Outil inédit. Sans attendre de débarrasser la vigne des bois morts, le vigneron poursuit la démonstration et passe reboucher les trous. Pour cette opération, il ne s'éreinte plus avec un manche de pelle. Il se sert d'un gros râteau monté sur un bras articulé installé au nez d'un autre tracteur vigneron, un Case JX 1075 N, stationné au bout de la parcelle.

Pour fabriquer cet outil inédit, François Goré s'est procuré un bras de minipelle chez un fabricant spécialisé de Poitou-Charentes. Puis il l'a adapté pour le fixer sur le porte-masses et le bloc moteur de sa machine. Enfin, au bout du bras de la minipelle, il a installé le râteau composé de deux paires de fers opposés en forme de croissant de lune, soudés sur une traverse triangulaire. Cet outil permet de ratisser et de niveler la terre autour du trou creusé par la tarière. Deux skis, fixés de part et d'autre du râteau, contrôlent la profondeur de travail.

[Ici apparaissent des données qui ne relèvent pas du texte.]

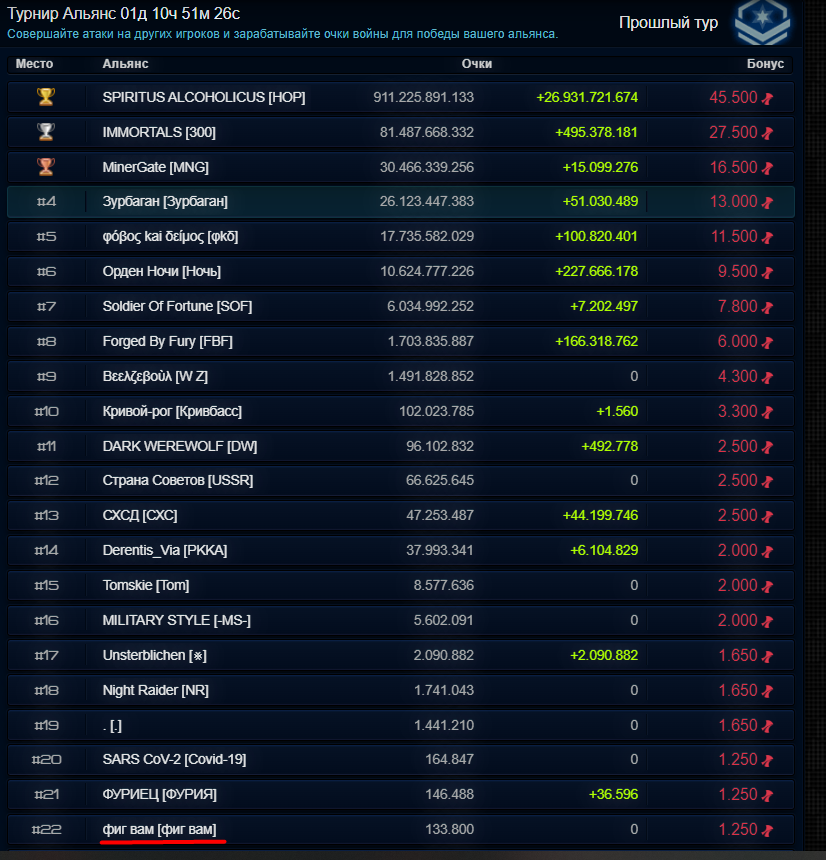Open SPIRITUS ALCOHOLICUS [HOP] alliance
This screenshot has height=860, width=826.
[203, 97]
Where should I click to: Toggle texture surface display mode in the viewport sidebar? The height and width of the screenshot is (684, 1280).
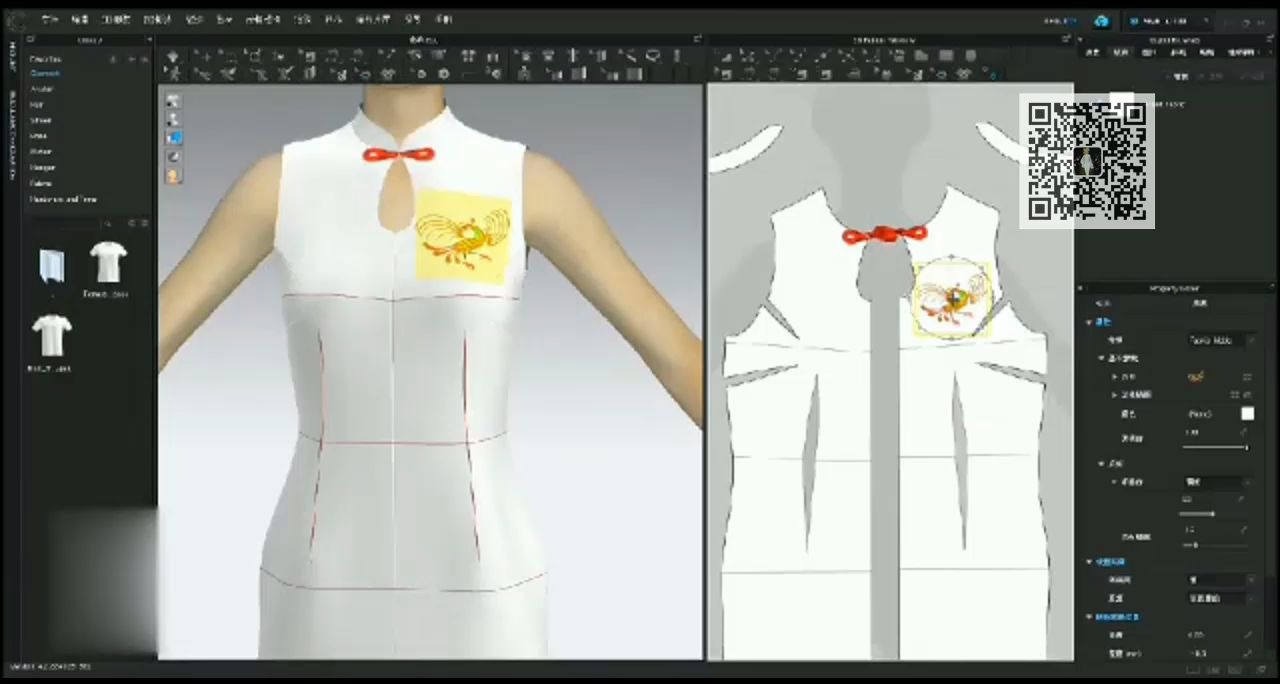pyautogui.click(x=173, y=156)
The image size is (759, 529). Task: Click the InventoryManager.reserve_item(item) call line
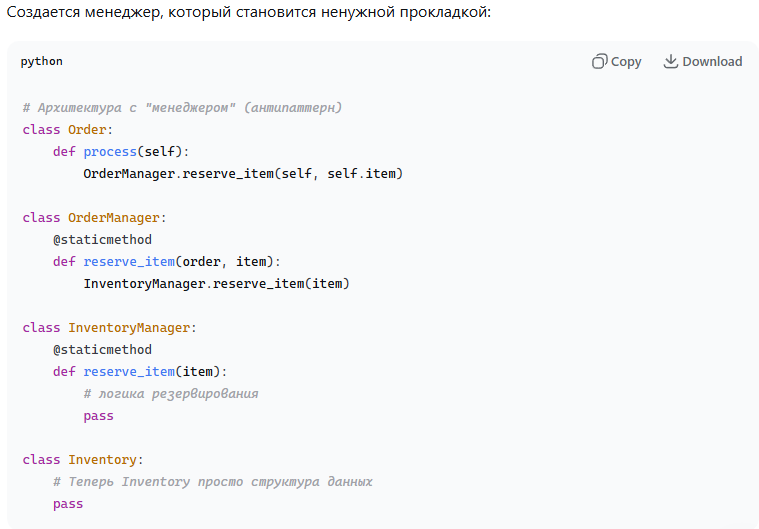[x=216, y=284]
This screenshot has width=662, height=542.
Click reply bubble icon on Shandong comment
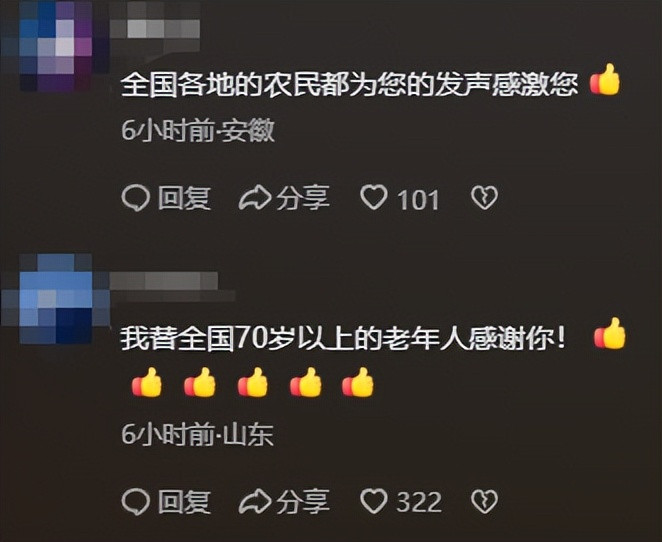click(x=136, y=501)
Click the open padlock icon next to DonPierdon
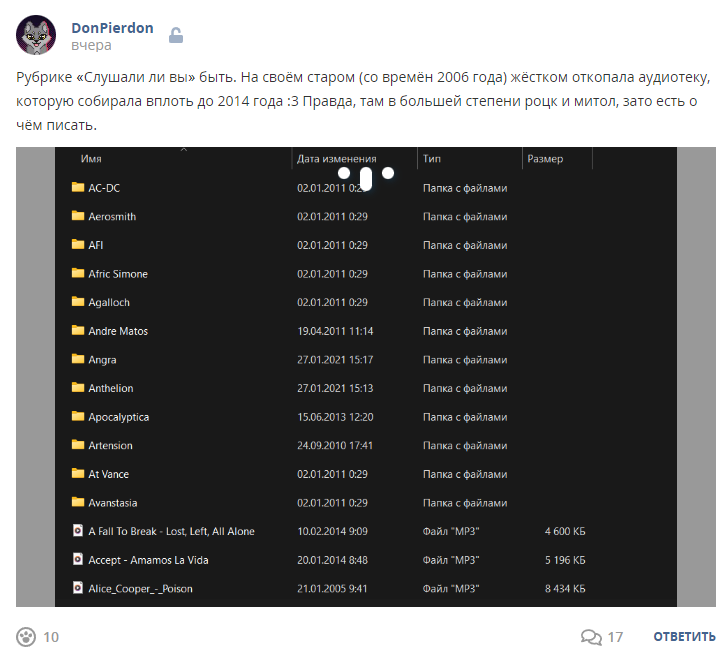Image resolution: width=727 pixels, height=654 pixels. pos(176,35)
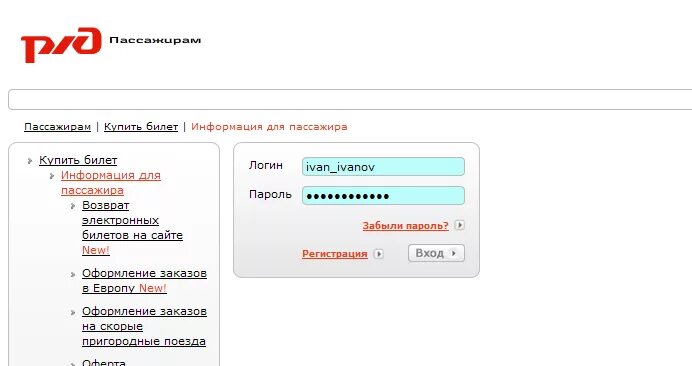Screen dimensions: 692x366
Task: Focus the Логин input field
Action: click(x=383, y=166)
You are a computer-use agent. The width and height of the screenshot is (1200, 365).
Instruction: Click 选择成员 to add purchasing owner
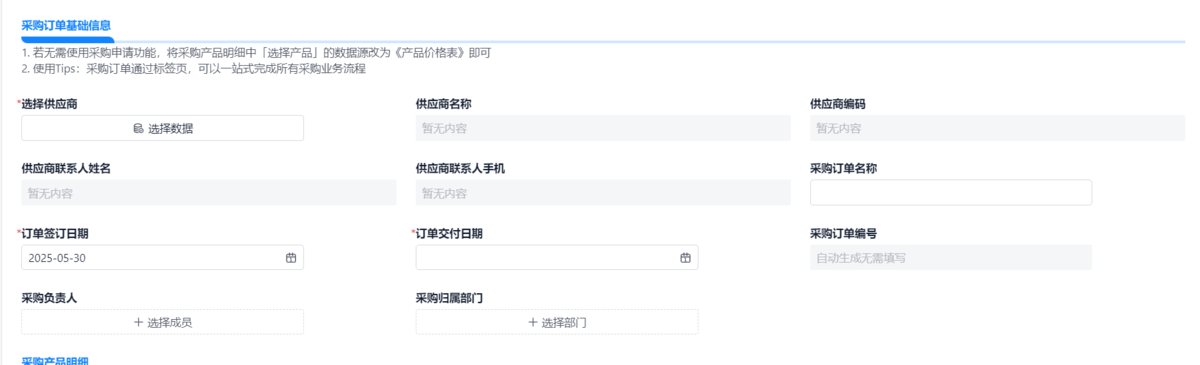click(x=162, y=322)
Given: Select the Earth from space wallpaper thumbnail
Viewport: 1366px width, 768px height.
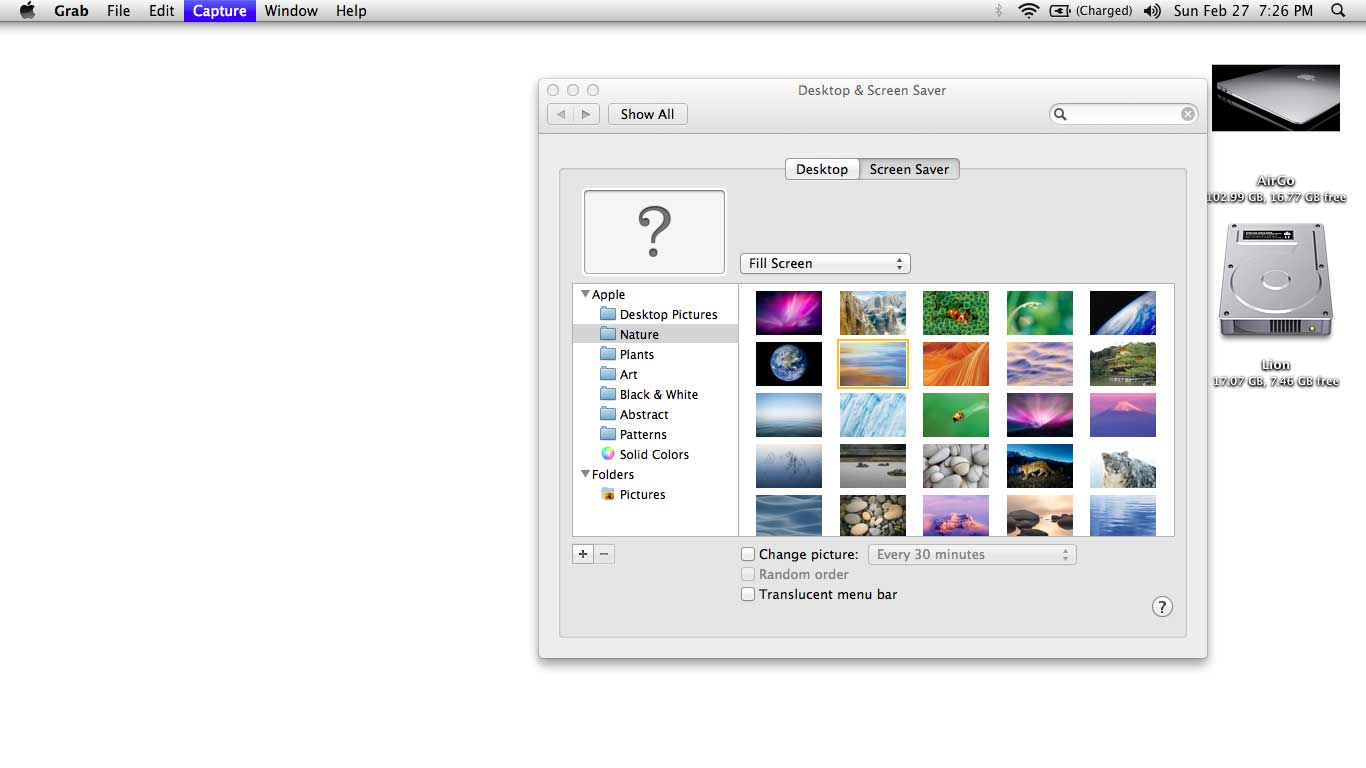Looking at the screenshot, I should coord(788,364).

Le tout est commandé par cinq vérins. Deux d'entre eux assurent l'extension et le repli de la flèche et du balancier. Un autre maintient le râteau à l'horizontal. Un quatrième dirige son oscillation pour mieux égaliser la terre. Enfin, un dernier vérin commande le pivotement latéral du bras. « J'ai soudé une butée de chaque côté pour éviter d'endommager le palissage par un mouvement de translation incontrôlé », précise François Goré.

Se jouant habilement des manettes, le viticulteur pose le râteau devant le trou et pousse délicatement la terre en avançant le tracteur. Puis il enclenche l'inverseur et, tout en reculant, fait osciller le râteau pour égaliser la terre. Le tout prend une vingtaine de secondes par trou. « C'est trois fois moins de temps qu'avec une bêche et c'est moins fatigant », commente-t-il, satisfait de son invention. Le terrain ameubli, il ne reste alors plus qu'à planter les jeunes pieds, à la main.